In light of this, he proposed to revise royalty, penalty, and scientific quantity measurement as per market trends to yield an estimated ₹600 crore, the second largest item of resource mobilisation proposed for 2023-24.

Mining sector, IMFL imposts

Seven changes brought about as part of reforming taxation in the mining sector proposed by the Finance Minister are expected to raise the cost of the construction sector thanks to an accompanying price spiral in associated building materials.

The budget proposes a price differential system for granite (building stone) and dimension stones (granite) based on the type and size of the rock.

It also proposed a social security cess of ₹20 for a bottle of IMFL with an MRP between ₹500 to ₹999, and ₹40 per bottle with an MRP above ₹1,000.

Social security cess

Additional revenue of ₹400 crore is expected through the accretion of ₹750 crore to the Social Security Seed Fund in this manner. Additionally, the budget proposed a social security cess on the sale of petrol and diesel at ₹2 per litre.

An amount of ₹286 crore is sought to be raised in old Abkari arrears, most of which date back from 1949-50 to 2001-02 with many of the defaulters having expired.

There are many court cases in connection with these arrears. Arrears can’t be realised in time due to the pendency of these cases and the stay offered by courts. An amnesty scheme will be introduced to realise these arrears.

Motor vehicle tax

A one-time tax on newly purchased motorcycles with a purchase value up to ₹2 lakh will be enhanced by two per cent. An additional income of ₹92 crore is expected.

One-time tax on new motor cars and private service vehicles for personal use is being revised up to one per cent for those with purchase value up to ₹5 lakh; two per cent for ₹5-15 lakh; and one per cent each in ₹15-20 lakh, the ₹20-30 lakh and the above-₹30 lakh categories.
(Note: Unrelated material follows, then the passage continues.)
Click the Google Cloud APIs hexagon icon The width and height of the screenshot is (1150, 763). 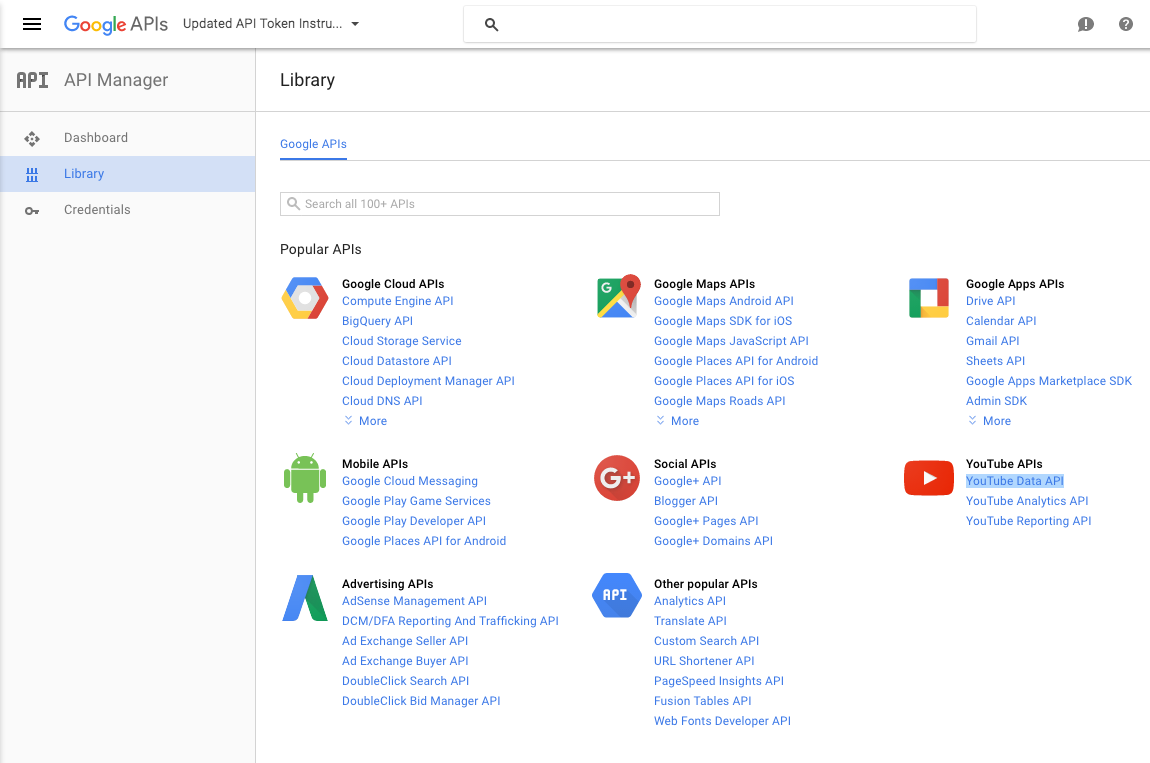pyautogui.click(x=305, y=299)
This is expected to bring additional revenue of ₹340 crore.

Electricity duty up

Electricity duty applicable for commercial and industrial units is proposed to be increased to five per cent to raise ₹200 crore.

The Kerala Court Fees and Suit Valuation Act, 1959 will be amended extending the collection of one per cent additional court fee to more areas. Court fees will be brought within the ambit of e-stamping to facilitate ease of use of citizens to raise ₹50 crore.
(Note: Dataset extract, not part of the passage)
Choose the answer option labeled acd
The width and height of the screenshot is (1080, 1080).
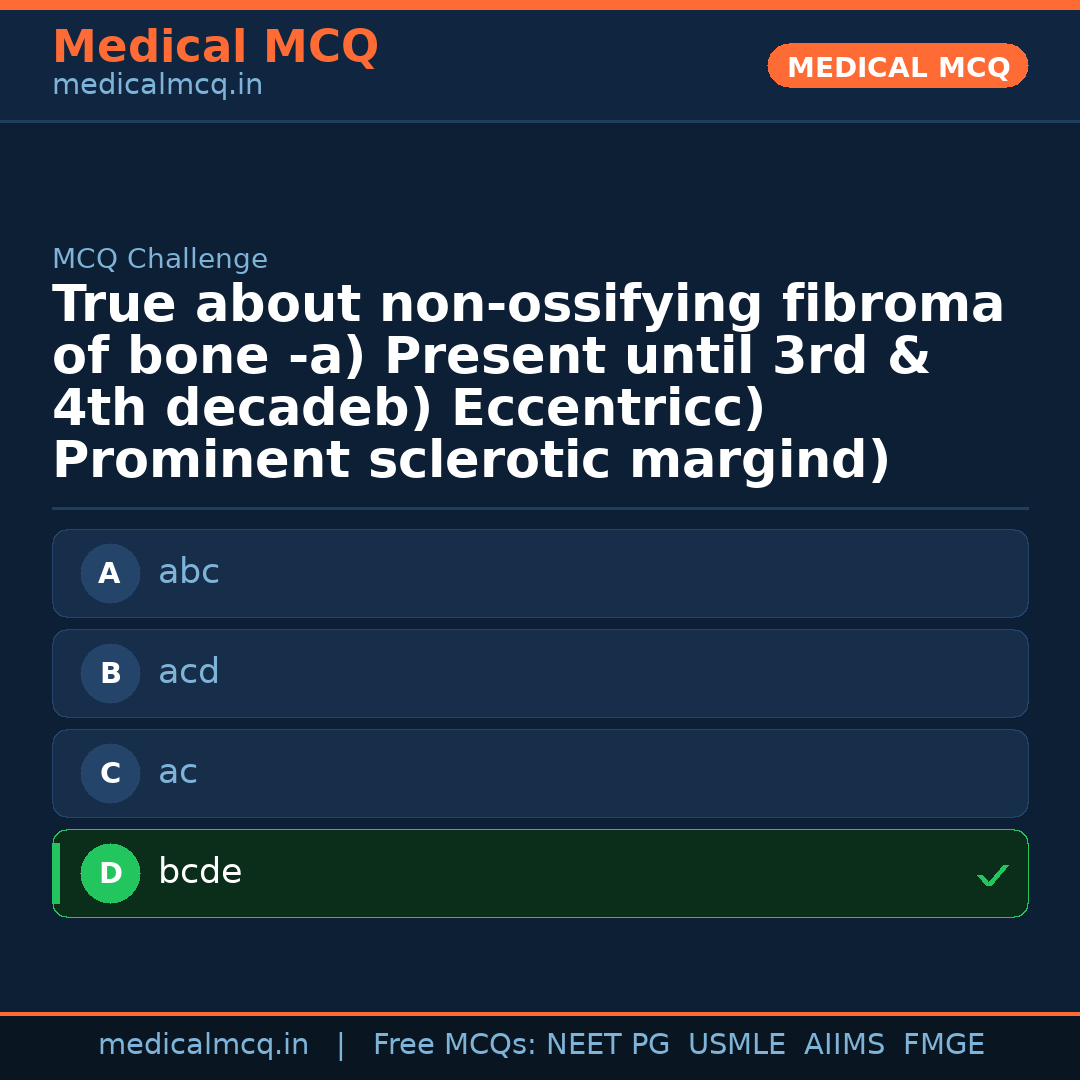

The one-time cess levied under Section 10 of Kerala Road Safety Act, 2007 on newly registered motor vehicles will be increased, the Minister announced.

For two-wheelers, it will go up from ₹50 to ₹100; for light vehicles from ₹100 to ₹200; for medium vehicles from ₹150 to ₹300; and for heavy vehicles from ₹250 to ₹500.
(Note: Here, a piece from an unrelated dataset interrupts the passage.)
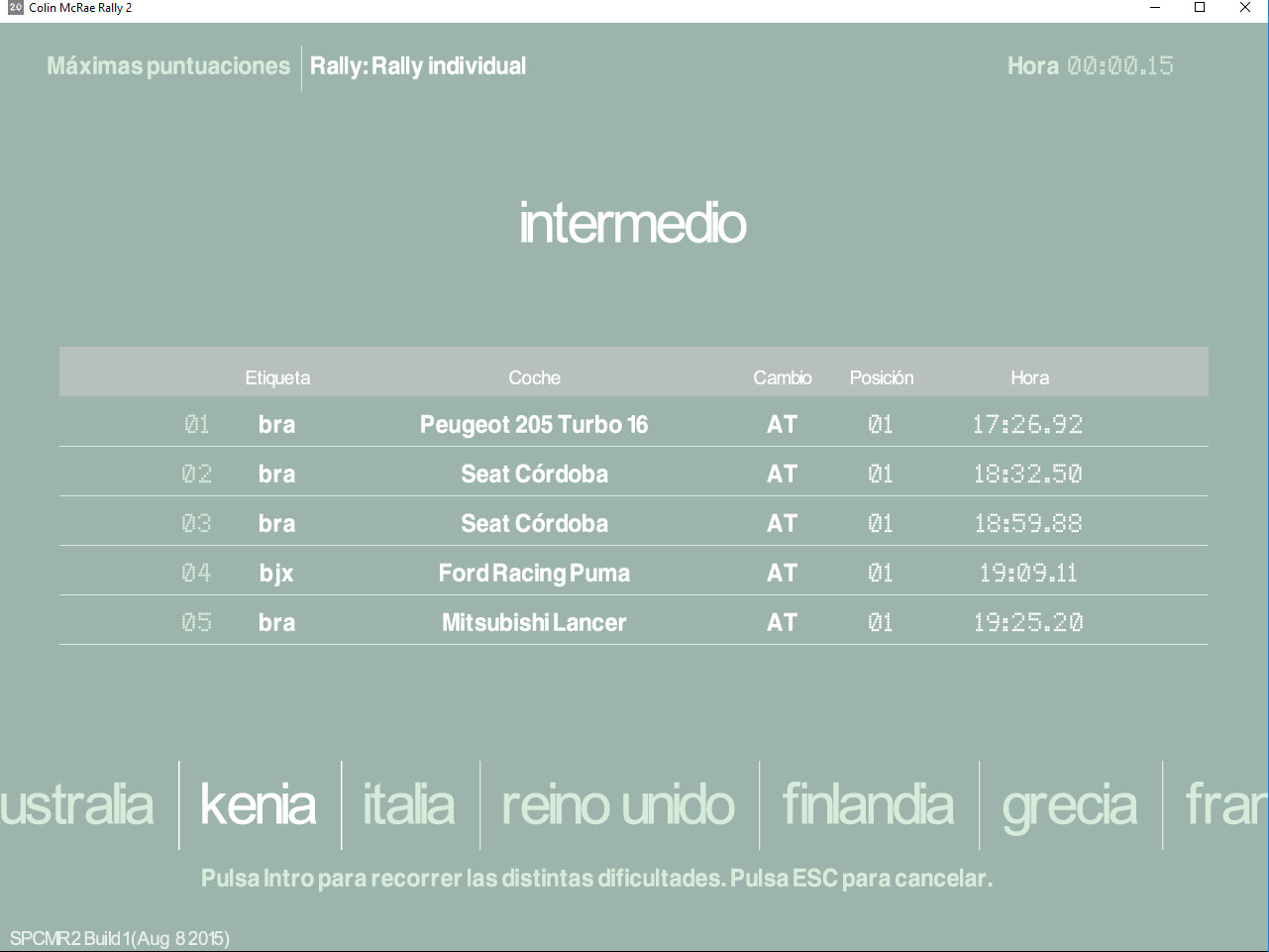
Task: Click the Etiqueta column header
Action: (x=277, y=377)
This is expected to bring in an additional income of ₹7 crore.

Fair value of land

To bridge the gap between the market value and the fair value, the existing fair value will be increased by 20 per cent.

Stamp duty had been reduced to five per cent for flats/apartments transferred within six months from the date of allotment of building number by the local bodies. This is proposed to be revised from five per cent to seven per cent.

Additional stamp duty rates imposed for the resale of land purchased within three months and six months will be waived.

Among the concessions announced are electric motor cabs and electric tourist motor cabs with a one-time tax ranging from 6-20 per cent of purchase value. This is being reduced to five per cent on par with the one-time tax of electric private vehicles.

Since the one-time tax on all types is fixed at five per cent for 15 years, the existing 50 per cent tax exemption for this period is dispensed with.

Welfare pension untouched

To give a respite to contract carriage/stage carriage vehicle operators who are facing difficulties due to the pandemics, and also to strengthen the public transport system, it is decided to give a tax reduction of up to 10 per cent for such vehicles, the Finance Minister announced. This is expected to result in a revenue loss of about ₹28 crore.

A major omission in the additional expenditure announced was the welfare pension, which came in for widespread criticism from not just the Opposition but also leading budget watchers.

It was against the grain of budgeting principles that tens of lakhs of beneficiaries were ignored even while the Minister potentially ignited an all-round price spiral through cess on petrol/diesel.